[PATCH] Enforce that INSERT...RETURNING preserves the order of multi rows
It has been a fact that the RETURNING clause on an INSERT will return
multiple rows with the same order as multiple VALUES have been fed.
eg: INSERT INTO tbl1(code) VALUES ('abc'), ('def'), ('agh')
RETURNING id, code;
is expected to yield:
id | code
-----------
1 | abc
2 | def
3 | agh
Clarify that in the documentation, and also write a test case that will
prevent us from breaking the rule in the future.
---
doc/src/sgml/ref/insert.sgml | 17 +++++++++++++++++
src/test/regress/expected/insert.out | 9 +++++++++
src/test/regress/sql/insert.sql | 4 ++++
3 files changed, 30 insertions(+), 0 deletions(-)

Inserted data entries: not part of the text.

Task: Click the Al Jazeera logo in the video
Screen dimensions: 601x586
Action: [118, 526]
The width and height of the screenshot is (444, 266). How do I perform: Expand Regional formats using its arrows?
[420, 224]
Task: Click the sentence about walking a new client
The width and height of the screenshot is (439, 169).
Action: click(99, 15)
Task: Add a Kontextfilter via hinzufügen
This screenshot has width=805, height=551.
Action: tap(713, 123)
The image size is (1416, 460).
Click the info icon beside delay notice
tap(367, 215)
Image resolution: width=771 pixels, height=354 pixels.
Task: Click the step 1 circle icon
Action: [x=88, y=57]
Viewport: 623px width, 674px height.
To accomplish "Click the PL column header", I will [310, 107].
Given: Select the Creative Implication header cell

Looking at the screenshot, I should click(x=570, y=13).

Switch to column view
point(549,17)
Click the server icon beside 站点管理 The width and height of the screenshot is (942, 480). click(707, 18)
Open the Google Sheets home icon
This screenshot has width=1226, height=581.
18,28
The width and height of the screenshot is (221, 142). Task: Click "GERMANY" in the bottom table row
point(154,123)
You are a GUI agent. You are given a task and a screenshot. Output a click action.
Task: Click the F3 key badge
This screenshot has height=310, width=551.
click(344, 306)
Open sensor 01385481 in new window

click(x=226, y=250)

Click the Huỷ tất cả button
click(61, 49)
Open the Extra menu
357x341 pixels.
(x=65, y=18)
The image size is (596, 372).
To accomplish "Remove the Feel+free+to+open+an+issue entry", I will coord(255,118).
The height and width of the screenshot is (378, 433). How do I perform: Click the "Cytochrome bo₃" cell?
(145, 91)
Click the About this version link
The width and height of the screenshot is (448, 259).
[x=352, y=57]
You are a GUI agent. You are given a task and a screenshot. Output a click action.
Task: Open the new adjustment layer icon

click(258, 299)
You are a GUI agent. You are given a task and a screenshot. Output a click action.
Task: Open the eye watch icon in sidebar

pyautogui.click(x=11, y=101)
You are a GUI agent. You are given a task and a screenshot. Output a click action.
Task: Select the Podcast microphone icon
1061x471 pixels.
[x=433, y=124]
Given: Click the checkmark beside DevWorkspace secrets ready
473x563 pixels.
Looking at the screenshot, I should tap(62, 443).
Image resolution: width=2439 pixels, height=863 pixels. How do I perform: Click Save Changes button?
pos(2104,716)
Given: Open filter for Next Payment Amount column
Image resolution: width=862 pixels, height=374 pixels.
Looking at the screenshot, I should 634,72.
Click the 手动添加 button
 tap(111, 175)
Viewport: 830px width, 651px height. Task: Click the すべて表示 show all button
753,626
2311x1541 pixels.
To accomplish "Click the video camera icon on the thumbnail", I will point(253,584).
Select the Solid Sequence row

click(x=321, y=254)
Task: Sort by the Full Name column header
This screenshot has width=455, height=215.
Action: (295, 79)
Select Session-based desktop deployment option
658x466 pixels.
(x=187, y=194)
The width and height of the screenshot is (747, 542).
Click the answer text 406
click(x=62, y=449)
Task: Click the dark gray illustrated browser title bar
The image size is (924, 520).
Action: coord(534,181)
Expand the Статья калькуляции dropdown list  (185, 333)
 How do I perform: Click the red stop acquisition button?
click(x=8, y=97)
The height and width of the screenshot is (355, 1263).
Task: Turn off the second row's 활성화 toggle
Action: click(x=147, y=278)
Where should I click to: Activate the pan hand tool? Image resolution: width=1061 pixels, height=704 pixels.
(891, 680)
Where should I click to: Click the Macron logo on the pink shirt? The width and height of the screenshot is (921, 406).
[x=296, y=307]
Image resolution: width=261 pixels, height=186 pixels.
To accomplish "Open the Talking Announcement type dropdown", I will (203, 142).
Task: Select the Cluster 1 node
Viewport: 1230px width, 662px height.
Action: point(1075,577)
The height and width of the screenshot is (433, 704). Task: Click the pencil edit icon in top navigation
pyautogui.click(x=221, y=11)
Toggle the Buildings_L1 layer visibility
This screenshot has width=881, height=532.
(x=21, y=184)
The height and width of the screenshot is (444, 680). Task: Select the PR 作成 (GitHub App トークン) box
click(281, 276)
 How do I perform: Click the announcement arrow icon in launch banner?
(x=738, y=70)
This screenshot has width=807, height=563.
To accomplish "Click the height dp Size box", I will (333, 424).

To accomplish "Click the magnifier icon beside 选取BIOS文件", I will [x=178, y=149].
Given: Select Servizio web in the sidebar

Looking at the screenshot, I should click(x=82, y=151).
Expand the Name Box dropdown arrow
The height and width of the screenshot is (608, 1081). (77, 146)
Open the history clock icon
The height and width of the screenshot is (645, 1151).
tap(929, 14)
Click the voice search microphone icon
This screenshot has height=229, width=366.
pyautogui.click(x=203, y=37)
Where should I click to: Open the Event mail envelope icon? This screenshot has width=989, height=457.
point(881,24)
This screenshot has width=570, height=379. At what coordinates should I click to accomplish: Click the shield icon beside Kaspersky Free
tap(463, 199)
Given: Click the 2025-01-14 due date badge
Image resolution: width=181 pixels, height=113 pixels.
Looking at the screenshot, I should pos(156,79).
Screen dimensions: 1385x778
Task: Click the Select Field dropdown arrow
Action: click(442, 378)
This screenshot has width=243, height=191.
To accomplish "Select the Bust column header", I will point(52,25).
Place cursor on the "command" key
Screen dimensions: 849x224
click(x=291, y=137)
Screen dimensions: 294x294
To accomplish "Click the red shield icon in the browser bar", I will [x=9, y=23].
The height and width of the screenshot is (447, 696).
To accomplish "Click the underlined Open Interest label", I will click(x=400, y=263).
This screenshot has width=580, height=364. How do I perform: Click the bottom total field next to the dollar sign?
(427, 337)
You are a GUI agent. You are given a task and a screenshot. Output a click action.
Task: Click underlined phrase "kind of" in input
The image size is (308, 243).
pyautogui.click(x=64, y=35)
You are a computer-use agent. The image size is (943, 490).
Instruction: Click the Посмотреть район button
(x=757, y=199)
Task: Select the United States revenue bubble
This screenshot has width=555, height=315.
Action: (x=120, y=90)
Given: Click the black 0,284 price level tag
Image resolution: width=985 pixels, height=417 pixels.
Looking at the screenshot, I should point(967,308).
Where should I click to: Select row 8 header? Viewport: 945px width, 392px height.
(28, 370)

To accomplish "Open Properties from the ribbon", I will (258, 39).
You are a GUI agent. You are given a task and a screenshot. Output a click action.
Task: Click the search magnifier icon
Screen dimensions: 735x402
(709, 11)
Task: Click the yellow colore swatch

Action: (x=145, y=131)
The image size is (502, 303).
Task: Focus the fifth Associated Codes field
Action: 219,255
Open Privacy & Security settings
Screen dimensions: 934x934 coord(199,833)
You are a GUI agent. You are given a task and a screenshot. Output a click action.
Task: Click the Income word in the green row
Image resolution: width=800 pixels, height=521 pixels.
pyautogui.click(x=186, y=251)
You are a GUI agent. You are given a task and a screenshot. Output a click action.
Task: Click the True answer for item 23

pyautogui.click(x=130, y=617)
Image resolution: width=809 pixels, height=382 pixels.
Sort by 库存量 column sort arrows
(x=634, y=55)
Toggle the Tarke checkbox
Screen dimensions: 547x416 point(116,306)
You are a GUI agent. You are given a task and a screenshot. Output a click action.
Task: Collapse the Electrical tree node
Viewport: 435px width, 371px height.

diff --git a/doc/src/sgml/ref/insert.sgml b/doc/src/sgml/ref/insert.sgml
index a3930be..64cb41b 100644
--- a/doc/src/sgml/ref/insert.sgml
+++ b/doc/src/sgml/ref/insert.sgml
@@ -213,6 +213,11 @@ INSERT <replaceable>oid</replaceable> <replaceable class="parameter">count</repl
<literal>RETURNING</> list, computed over the row(s) inserted by the
command.
</para>
+ <para>
+ If multiple rows are inserted by an <literal>INSERT ... RETURNING</> commmand,
+ the order of the <literal>RETURNING</> rows is the same as that of the inputs
+ to the <command>INSERT</> command.
+ </para>
</refsect1>
<refsect1>
@@ -268,6 +273,18 @@ INSERT INTO films (code, title, did, date_prod, kind) VALUES
</para>
<para>
+ This example inserts multiple rows and returns the corresponding ids
+ at the same order:
+
+<programlisting>
+INSERT INTO films(code, title) VALUES
+ ('B6717', 'Tampopo'),
+ ('HG120', 'The Dinner Game')
+ RETURNING id, code;
+</programlisting>
+ </para>
+
+ <para>
This example inserts some rows into table
<literal>films</literal> from a table <literal>tmp_films</literal>
with the same column layout as <literal>films</literal>:
diff --git a/src/test/regress/expected/insert.out b/src/test/regress/expected/insert.out
index 96c7f9e..081e4b9 100644
--- a/src/test/regress/expected/insert.out
+++ b/src/test/regress/expected/insert.out
@@ -80,4 +80,13 @@ select col1, col2, char_length(col3) from inserttest;
30 | 50 | 10000
(8 rows)
+--- RETURNING order
+insert into inserttest(col1, col2) values(50, 10), (60, 8), (70, 23) RETURNING col2;
+ col2
+------
+ 10
+ 8
+ 23
+(3 rows)
+
drop table inserttest;
diff --git a/src/test/regress/sql/insert.sql b/src/test/regress/sql/insert.sql
index a0ae850..c7815dd 100644
--- a/src/test/regress/sql/insert.sql
+++ b/src/test/regress/sql/insert.sql
@@ -35,4 +35,8 @@ insert into inserttest values(30, 50, repeat('x', 10000));
select col1, col2, char_length(col3) from inserttest;
+--- RETURNING order
+
+insert into inserttest(col1, col2) values(50, 10), (60, 8), (70, 23) RETURNING col2;
+
drop table inserttest;
--
1.7.4.4
On Wed, Oct 17, 2012 at 7:38 AM, P. Christeas <xrg@linux.gr> wrote:
It has been a fact that the RETURNING clause on an INSERT will return
multiple rows with the same order as multiple VALUES have been fed.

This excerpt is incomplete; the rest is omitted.